The Minnesota study is one of seven Keefe has done for the institute. He has also looked at Wisconsin, New Jersey, Ohio, Indiana, Missouri and California.

Two of those states -- New Jersey and California -- basically have pay equity between private and public employers, Keefe said. But in the Midwest, the gap is consistent.

He found compensation for public sector workers in Wisconsin lags by about 5 percent. In Ohio, it's 4 percent, and in Indiana it's 6 percent. The widest gap is in Missouri, where Keefe found public compensation lagged private pay by nearly 16 percent.

Keefe credits most of the difference to the fact that more public workers in Minnesota have more education.

"Thirty-seven percent of the private sector workforce holds at least a college degree in the state of Minnesota," he said. "That's contrasted with the public sector, where over 60 percent of the workforce holds a college degree."

Differences like that have been fueling debate about public workers across the country -- in Michigan, Ohio, Tennessee and Idaho, as well as the best-known battle in Wisconsin.

Wisconsin Gov. Scott Walker threatened to begin layoffs of state workers as soon as Friday, as a result of the political impasse there.

In Minnesota, the Legislature is considering a pay freeze, a 15 percent cut in the state workforce, and other labor restrictions.

Eliot Seide, executive director of the state chapter of American Federation of State, County and Municipal Employees, said the study puts the lie to the myth that public workers -- many of them unionized -- are paid a premium. AFSCME represents 43,000 public sector employees in Minnesota.

"Cheap labor conservatives like to pit private workers against public workers," Seide said. "Their real agenda is to drive down wages and benefits for all workers."

Minnesota's Republican lawmakers, though, aren't convinced.

State Rep. Keith Downey, R-Edina, said the government needs to look at the actual value of the work being done, not at the education or experience of the people doing it. He cites studies by the Chamber of Commerce and other groups that reach a different conclusion.

"They showed the reverse correlation, that in fact public sector employees are making quite a bit more when you filter out these variables that don't have much to do with the amount of work or the level of complexity of the work being performed," he said.

Given instruction A: Please lay out the three rows below as a two-column CSV with the headers "request" and "answer", one line per row, each field in quotes and any line breaks replaced by spaces. Leave the pictures out.
The public-pay article and the rows after it are unrelated.

Stored rows:
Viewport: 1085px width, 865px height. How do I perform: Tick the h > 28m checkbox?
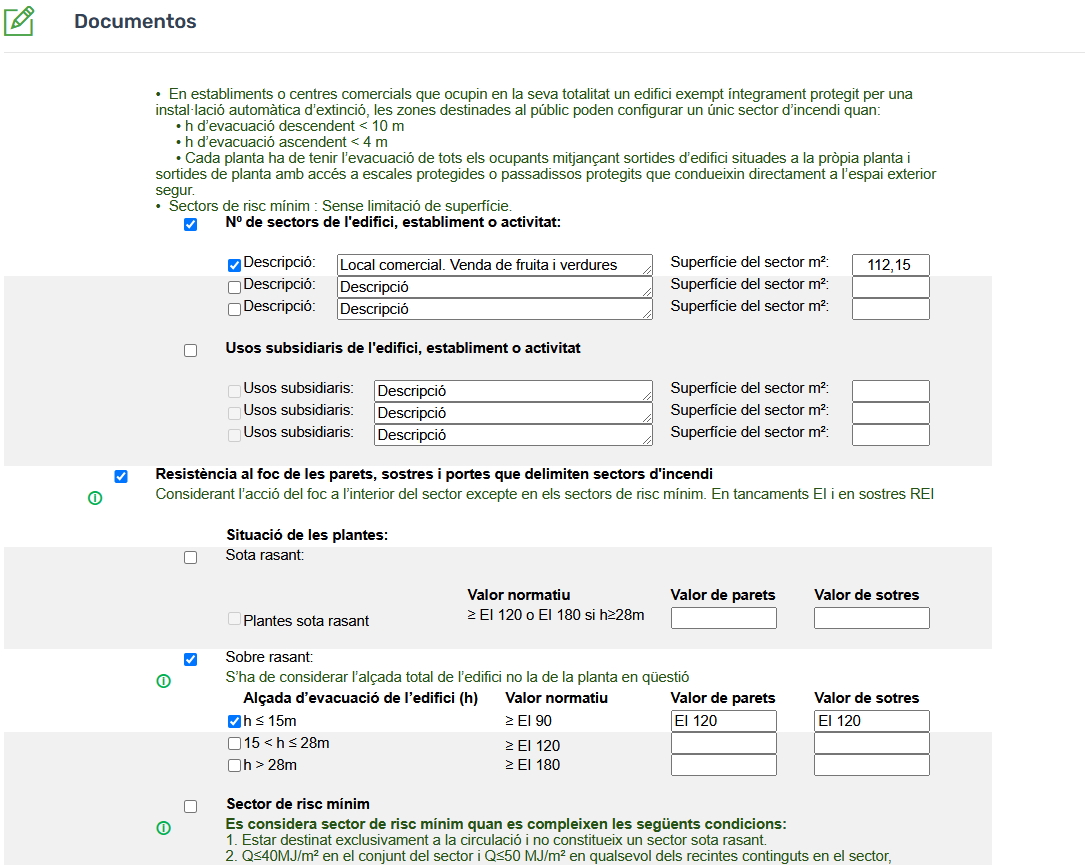pyautogui.click(x=235, y=766)
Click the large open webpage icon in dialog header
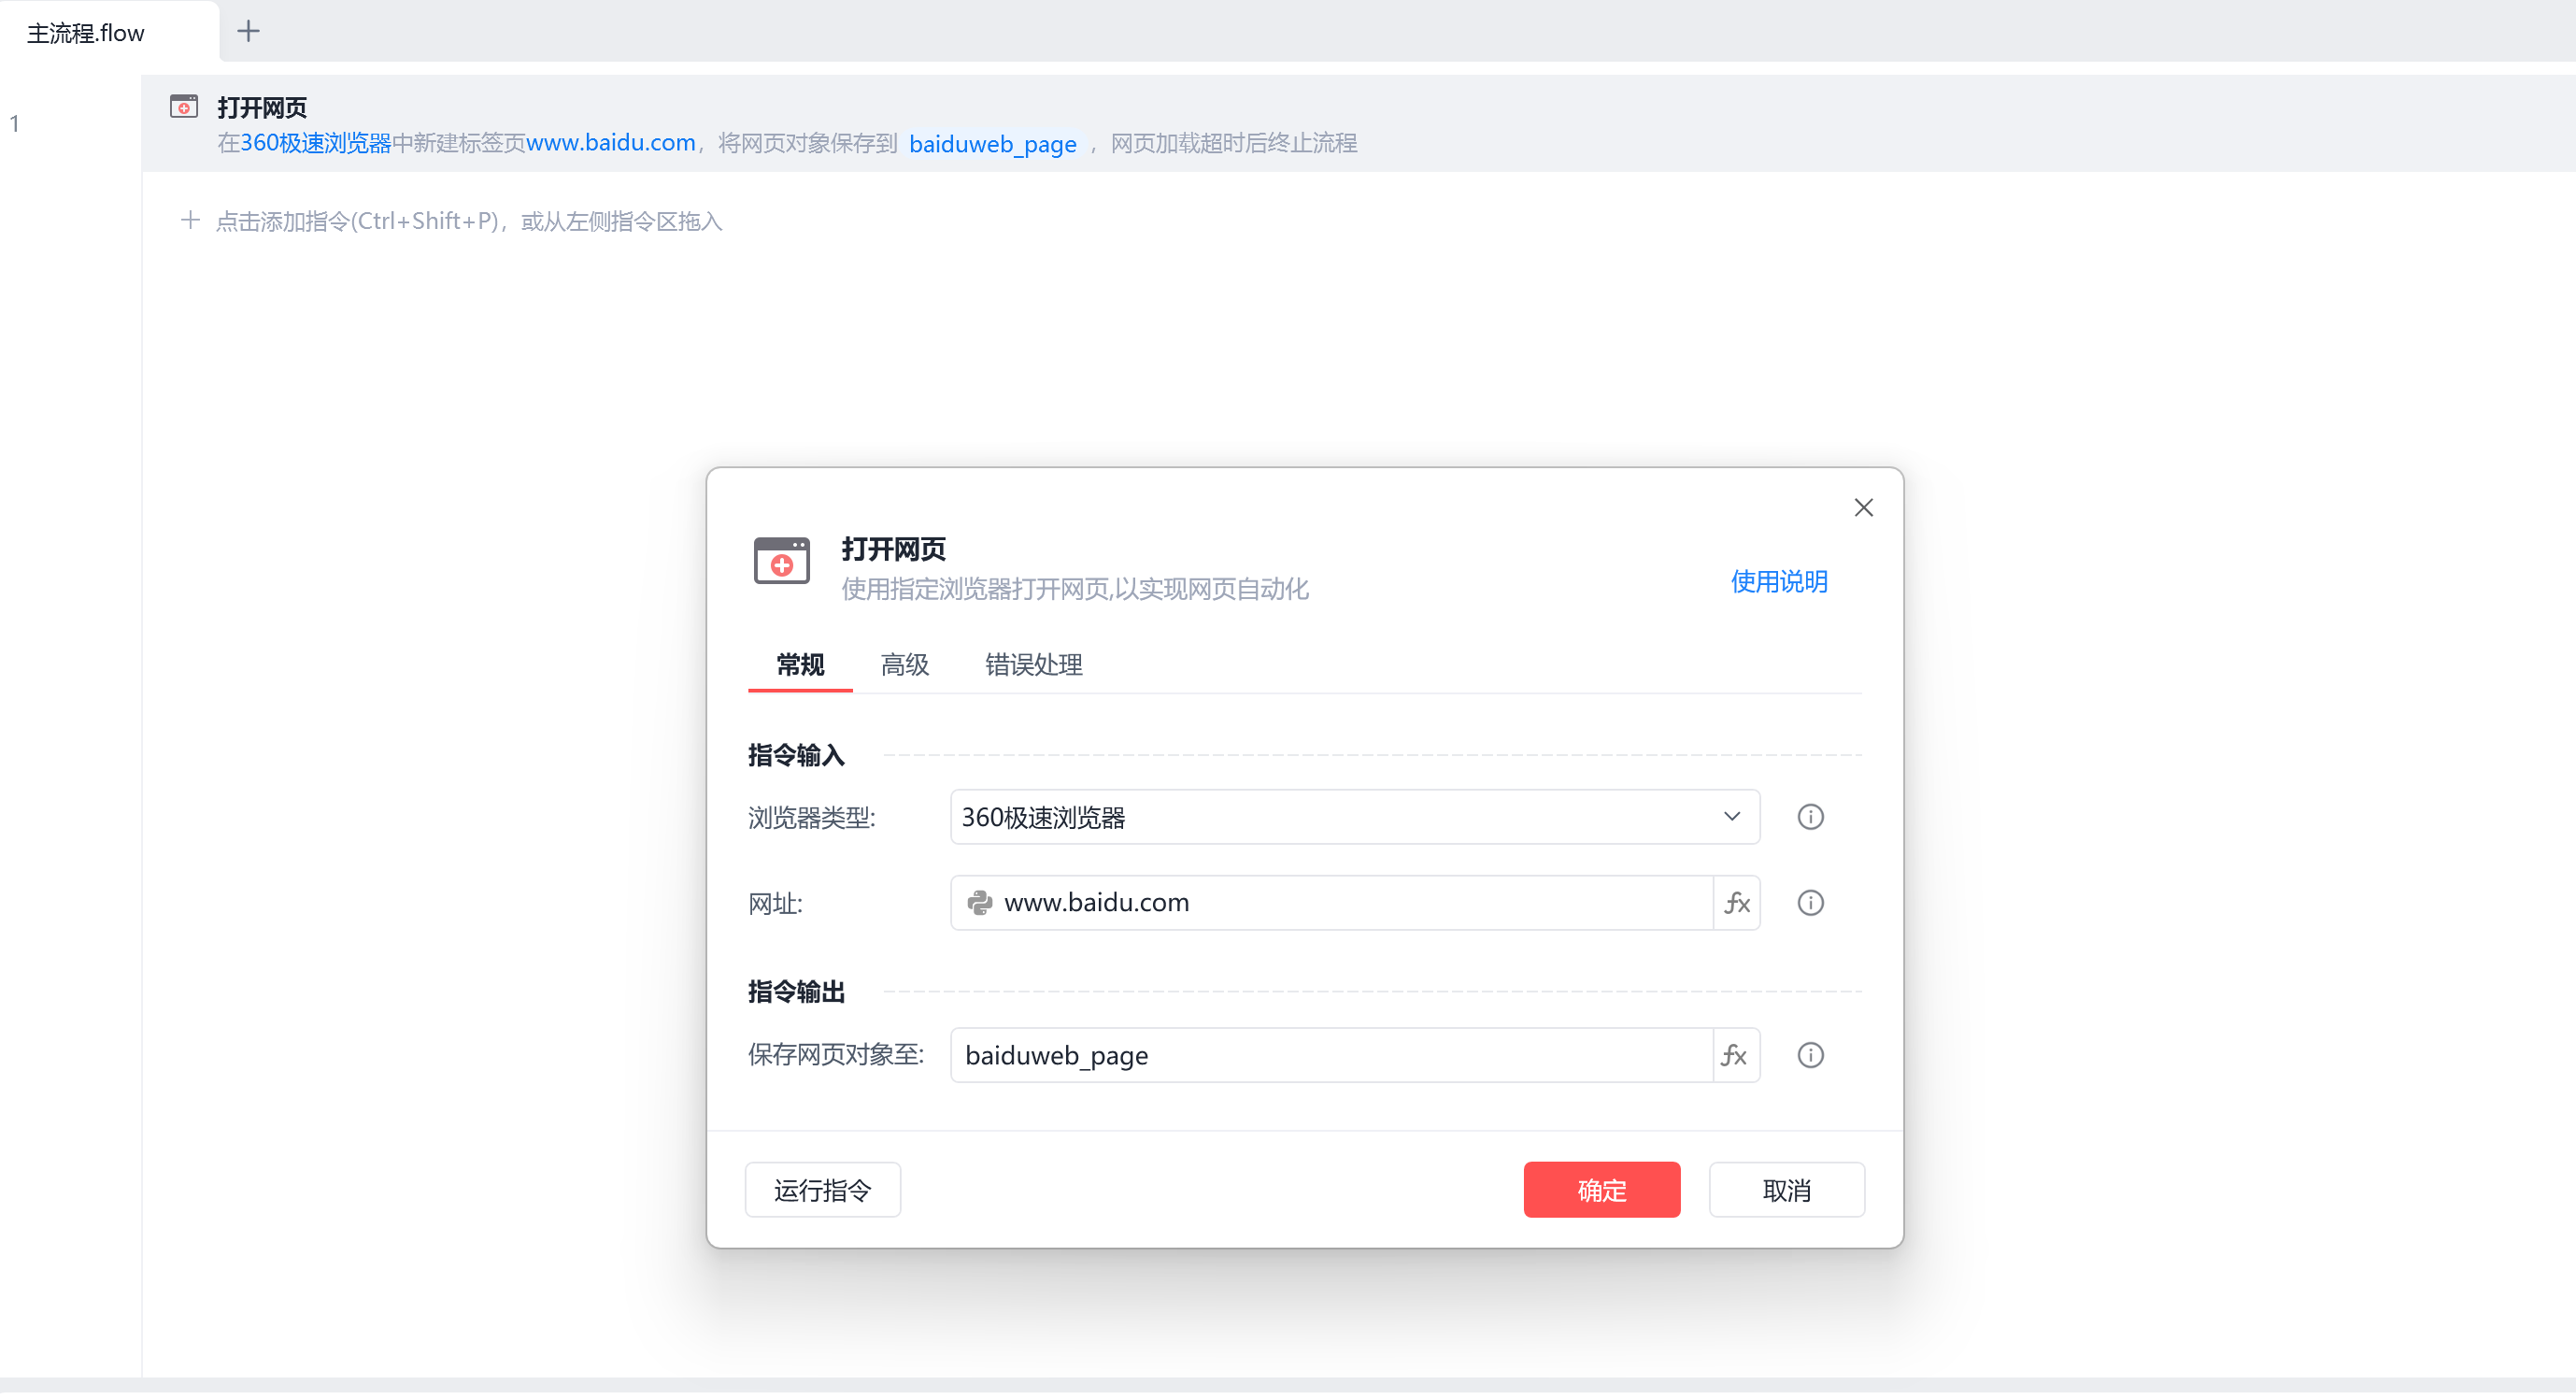The height and width of the screenshot is (1399, 2576). click(782, 562)
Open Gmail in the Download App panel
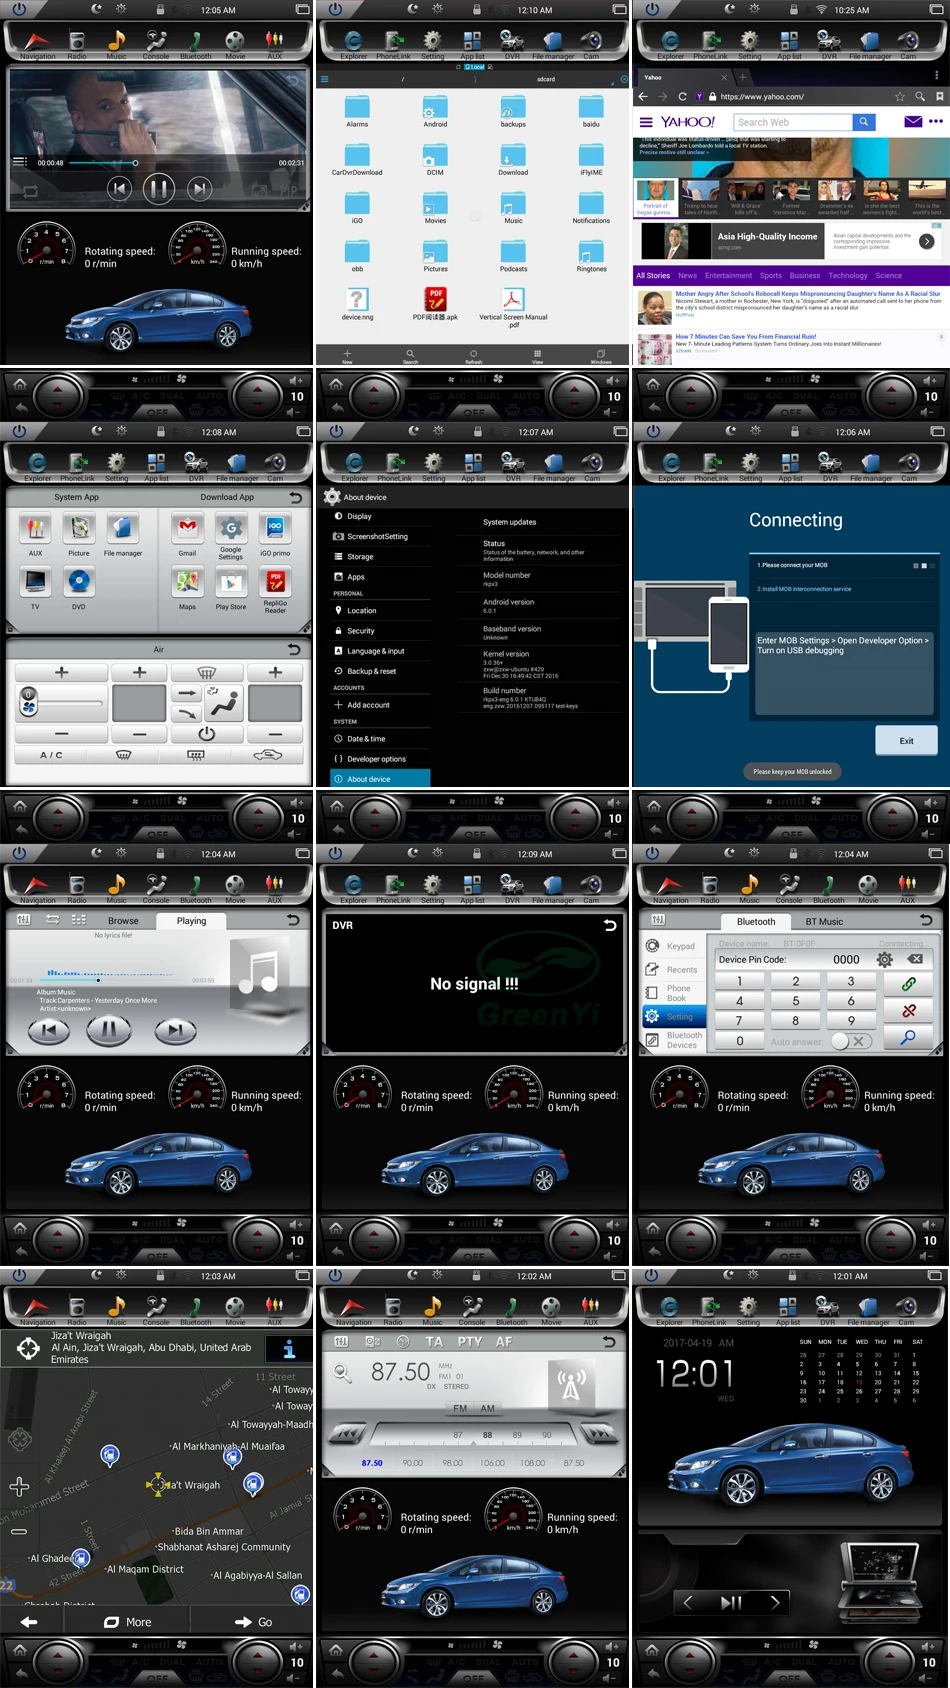This screenshot has width=950, height=1688. click(187, 530)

Given instruction B:
Answer these from the public-pay article, one per line:
(i) By how much did public compensation lag private pay in Missouri?
(ii) What share of Minnesota's private sector workforce holds at least a college degree?
(iii) How many public sector employees does AFSCME represent in Minnesota?

Task solution A:
request,answer
"Viewport: 1085px width, 865px height. How do I perform: Tick the h > 28m checkbox?","pyautogui.click(x=235, y=766)"
"Click the large open webpage icon in dialog header","The height and width of the screenshot is (1399, 2576). click(782, 562)"
"Open Gmail in the Download App panel","This screenshot has width=950, height=1688. click(187, 530)"

Task solution B:
(i) Nearly 16 percent.
(ii) Thirty-seven percent.
(iii) 43,000.